■ GOAL OF THE EXERCISE
Transcribe every entry word for word, but skip the images.

■ DATASET CONTENT
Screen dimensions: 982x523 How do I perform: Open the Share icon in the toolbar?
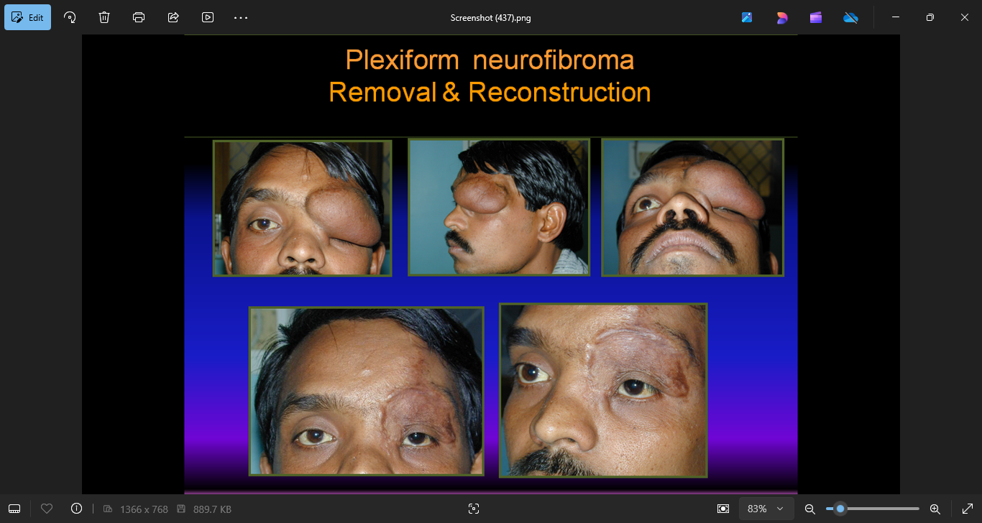click(173, 17)
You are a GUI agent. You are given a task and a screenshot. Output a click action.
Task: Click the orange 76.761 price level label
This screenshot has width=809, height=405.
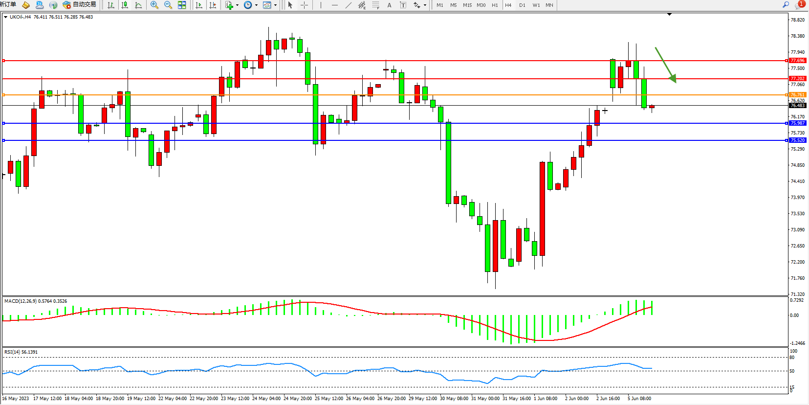[x=797, y=95]
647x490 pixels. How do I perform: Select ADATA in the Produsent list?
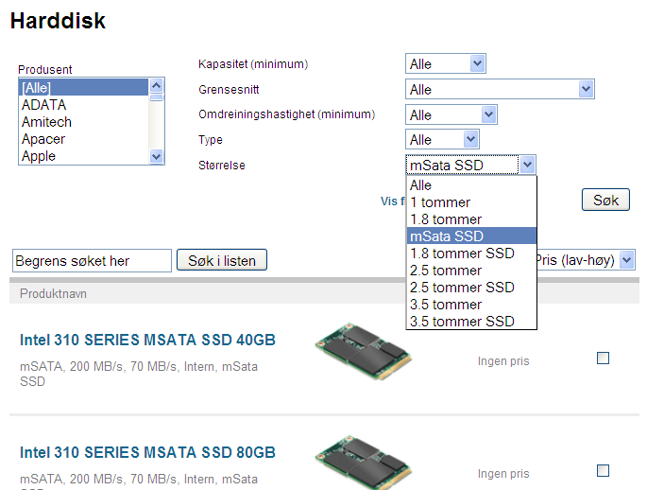44,105
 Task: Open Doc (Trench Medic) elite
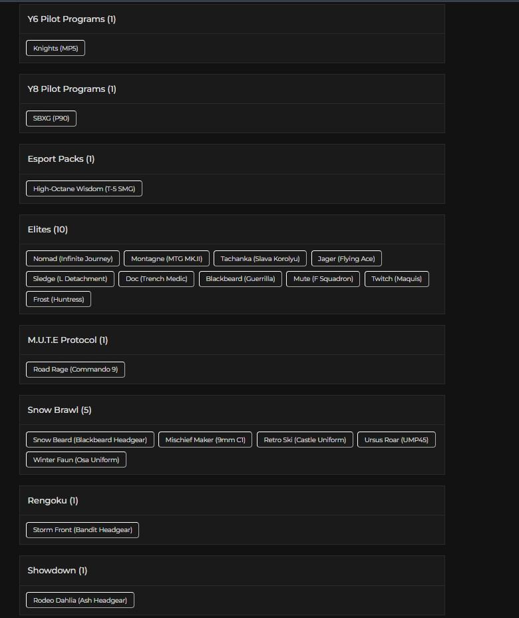(156, 279)
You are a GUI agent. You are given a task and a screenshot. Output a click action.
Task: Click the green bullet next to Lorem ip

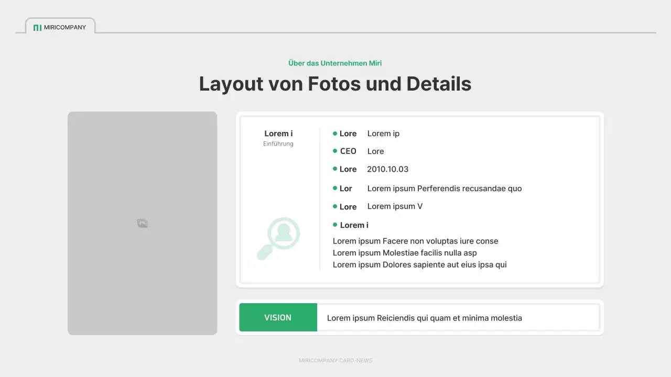tap(334, 133)
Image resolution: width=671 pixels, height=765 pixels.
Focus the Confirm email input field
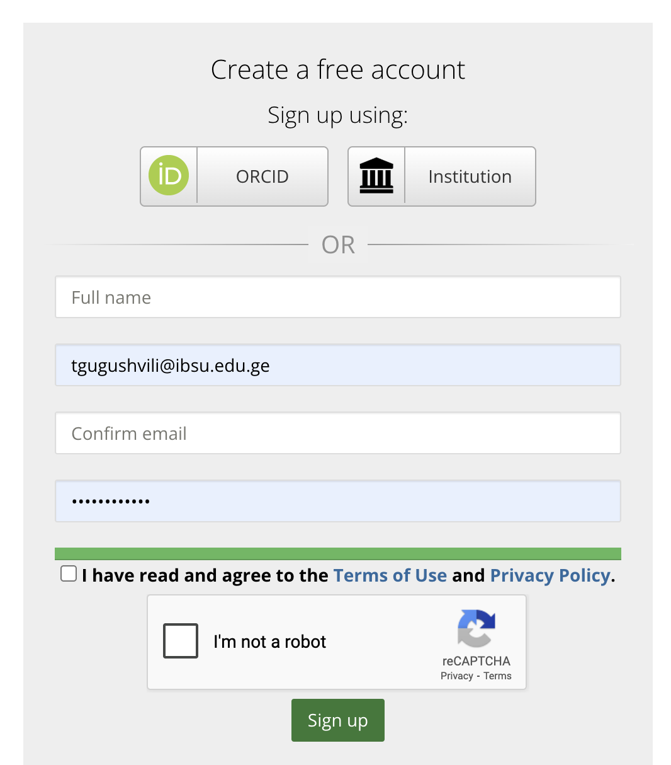[338, 433]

■ RESULT OF THIS TASK
Screen dimensions: 982x523 How do I perform: Open the Share icon in the toolbar?
click(173, 17)
You are a GUI agent. You are given a task and a screenshot. Output a click action.
Task: Click the orange 76.761 price level label
This screenshot has width=809, height=405.
[x=797, y=95]
647x490 pixels. How do I perform: Select ADATA in the Produsent list?
44,105
 Task: Open Doc (Trench Medic) elite
(156, 279)
You are a GUI agent. You are given a task and a screenshot. Output a click action.
Task: Click the green bullet next to Lorem ip

tap(334, 133)
Image resolution: width=671 pixels, height=765 pixels.
Focus the Confirm email input field
[338, 433]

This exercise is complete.